= TASK GOAL =
Quote exactly the lines spanning from the top of the data below to the line that contains "You are a computer-use agent. Viewport: 788px", including both.

(Stored records)

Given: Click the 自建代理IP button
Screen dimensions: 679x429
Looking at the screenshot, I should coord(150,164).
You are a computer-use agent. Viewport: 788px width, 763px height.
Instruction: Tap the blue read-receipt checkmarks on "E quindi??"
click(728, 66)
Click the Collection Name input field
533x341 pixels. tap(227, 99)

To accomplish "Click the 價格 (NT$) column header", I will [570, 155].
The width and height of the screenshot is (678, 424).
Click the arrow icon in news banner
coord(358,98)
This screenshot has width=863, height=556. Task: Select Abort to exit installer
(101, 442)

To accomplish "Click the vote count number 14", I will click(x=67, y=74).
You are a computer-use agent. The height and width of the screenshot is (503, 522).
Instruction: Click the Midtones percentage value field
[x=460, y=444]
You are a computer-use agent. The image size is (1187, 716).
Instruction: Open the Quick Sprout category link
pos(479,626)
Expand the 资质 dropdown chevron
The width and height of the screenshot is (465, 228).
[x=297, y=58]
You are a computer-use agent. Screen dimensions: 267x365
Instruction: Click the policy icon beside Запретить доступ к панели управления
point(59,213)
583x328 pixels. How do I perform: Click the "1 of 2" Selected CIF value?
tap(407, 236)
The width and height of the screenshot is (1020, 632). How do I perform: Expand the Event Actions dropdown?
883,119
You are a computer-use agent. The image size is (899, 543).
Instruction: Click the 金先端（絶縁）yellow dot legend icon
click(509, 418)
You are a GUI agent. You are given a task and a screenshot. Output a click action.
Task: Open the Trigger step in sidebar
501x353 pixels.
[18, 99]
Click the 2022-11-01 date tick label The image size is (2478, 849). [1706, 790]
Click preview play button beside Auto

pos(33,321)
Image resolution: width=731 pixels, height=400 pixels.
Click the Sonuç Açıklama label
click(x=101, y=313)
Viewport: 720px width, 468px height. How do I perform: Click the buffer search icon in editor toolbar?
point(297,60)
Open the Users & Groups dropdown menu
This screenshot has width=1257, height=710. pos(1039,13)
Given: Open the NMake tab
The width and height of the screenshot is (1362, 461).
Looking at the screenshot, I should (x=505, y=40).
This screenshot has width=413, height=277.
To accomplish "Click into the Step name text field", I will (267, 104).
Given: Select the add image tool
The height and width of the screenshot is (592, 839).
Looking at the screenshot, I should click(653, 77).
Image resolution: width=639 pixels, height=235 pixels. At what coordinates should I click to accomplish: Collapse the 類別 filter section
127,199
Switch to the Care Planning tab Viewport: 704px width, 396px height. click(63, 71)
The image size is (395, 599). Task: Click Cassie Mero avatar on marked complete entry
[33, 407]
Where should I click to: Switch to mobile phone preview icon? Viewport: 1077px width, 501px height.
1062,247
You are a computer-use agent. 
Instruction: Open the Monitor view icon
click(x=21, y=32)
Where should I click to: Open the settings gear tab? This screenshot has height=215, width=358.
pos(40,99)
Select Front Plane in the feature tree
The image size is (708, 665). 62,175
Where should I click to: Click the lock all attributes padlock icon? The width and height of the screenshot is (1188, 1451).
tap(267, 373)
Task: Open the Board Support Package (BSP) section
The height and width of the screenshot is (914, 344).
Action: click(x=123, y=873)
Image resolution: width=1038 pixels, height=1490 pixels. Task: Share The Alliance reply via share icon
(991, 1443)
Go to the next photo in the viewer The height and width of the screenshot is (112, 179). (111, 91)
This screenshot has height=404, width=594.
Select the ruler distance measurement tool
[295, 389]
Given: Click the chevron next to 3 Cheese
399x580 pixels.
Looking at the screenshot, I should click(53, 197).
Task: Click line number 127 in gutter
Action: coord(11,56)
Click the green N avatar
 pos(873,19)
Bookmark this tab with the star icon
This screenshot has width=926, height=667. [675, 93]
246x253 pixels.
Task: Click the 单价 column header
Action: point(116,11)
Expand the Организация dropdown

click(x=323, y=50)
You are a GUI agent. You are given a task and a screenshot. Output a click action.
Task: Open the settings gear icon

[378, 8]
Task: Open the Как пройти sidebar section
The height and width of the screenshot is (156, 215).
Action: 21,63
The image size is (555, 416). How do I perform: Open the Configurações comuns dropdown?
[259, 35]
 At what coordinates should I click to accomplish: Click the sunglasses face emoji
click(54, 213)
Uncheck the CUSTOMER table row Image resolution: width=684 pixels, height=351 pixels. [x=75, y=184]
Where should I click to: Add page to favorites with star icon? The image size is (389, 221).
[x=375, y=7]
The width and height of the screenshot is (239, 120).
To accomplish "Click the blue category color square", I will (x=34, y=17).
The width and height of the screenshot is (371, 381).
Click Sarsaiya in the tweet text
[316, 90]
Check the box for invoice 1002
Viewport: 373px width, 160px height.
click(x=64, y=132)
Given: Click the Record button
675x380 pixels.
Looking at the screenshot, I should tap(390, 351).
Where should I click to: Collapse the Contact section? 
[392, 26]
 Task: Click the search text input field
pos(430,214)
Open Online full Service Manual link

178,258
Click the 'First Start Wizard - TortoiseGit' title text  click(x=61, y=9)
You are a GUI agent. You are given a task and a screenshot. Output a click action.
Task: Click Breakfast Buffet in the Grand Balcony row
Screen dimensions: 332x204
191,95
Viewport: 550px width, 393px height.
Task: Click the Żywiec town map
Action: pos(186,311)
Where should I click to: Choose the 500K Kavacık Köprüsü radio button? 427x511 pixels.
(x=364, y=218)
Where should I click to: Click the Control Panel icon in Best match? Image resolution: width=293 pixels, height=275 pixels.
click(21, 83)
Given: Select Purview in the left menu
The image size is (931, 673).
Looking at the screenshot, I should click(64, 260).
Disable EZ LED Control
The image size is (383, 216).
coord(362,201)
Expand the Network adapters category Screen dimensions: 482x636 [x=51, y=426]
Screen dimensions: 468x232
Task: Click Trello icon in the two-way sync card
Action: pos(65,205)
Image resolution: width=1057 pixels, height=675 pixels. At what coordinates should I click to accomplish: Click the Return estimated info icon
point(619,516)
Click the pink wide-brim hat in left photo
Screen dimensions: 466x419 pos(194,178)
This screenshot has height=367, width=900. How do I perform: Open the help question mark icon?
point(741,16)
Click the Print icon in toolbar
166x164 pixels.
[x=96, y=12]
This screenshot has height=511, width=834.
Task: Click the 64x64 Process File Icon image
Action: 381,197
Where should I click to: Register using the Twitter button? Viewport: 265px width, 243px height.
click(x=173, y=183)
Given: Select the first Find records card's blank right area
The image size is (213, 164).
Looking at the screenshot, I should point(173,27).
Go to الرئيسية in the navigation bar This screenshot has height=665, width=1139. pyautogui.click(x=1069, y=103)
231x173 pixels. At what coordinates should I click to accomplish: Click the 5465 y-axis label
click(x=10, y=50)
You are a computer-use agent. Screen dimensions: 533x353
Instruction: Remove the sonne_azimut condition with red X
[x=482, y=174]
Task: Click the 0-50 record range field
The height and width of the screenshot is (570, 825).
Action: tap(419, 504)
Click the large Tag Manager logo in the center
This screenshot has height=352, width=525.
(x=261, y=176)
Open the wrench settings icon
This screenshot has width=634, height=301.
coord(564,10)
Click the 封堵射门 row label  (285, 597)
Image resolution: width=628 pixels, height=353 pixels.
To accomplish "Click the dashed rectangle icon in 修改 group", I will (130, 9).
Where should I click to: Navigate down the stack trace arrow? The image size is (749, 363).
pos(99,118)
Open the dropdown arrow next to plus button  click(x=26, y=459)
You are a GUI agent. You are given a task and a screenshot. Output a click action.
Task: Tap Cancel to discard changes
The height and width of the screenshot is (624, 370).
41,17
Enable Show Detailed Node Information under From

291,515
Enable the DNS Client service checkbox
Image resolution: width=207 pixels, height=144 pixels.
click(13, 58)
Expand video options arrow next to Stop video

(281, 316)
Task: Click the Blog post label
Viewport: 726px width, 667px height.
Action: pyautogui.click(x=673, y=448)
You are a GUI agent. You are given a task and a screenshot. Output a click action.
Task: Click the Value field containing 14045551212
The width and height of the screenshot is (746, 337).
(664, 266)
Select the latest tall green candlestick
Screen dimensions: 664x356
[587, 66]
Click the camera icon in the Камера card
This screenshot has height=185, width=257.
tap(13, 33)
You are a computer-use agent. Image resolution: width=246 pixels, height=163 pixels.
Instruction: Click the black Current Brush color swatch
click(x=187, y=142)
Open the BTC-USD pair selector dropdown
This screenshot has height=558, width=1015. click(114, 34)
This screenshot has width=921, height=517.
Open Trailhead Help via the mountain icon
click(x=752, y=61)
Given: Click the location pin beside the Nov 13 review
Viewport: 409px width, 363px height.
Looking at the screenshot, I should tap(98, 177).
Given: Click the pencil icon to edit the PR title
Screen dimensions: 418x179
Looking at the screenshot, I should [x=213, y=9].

= PROBLEM SOLUTION =
Given: Click the 自建代理IP button
Screen dimensions: 679x429
Looking at the screenshot, I should coord(150,164).
You are a computer-use agent. Viewport: 788px width, 763px height.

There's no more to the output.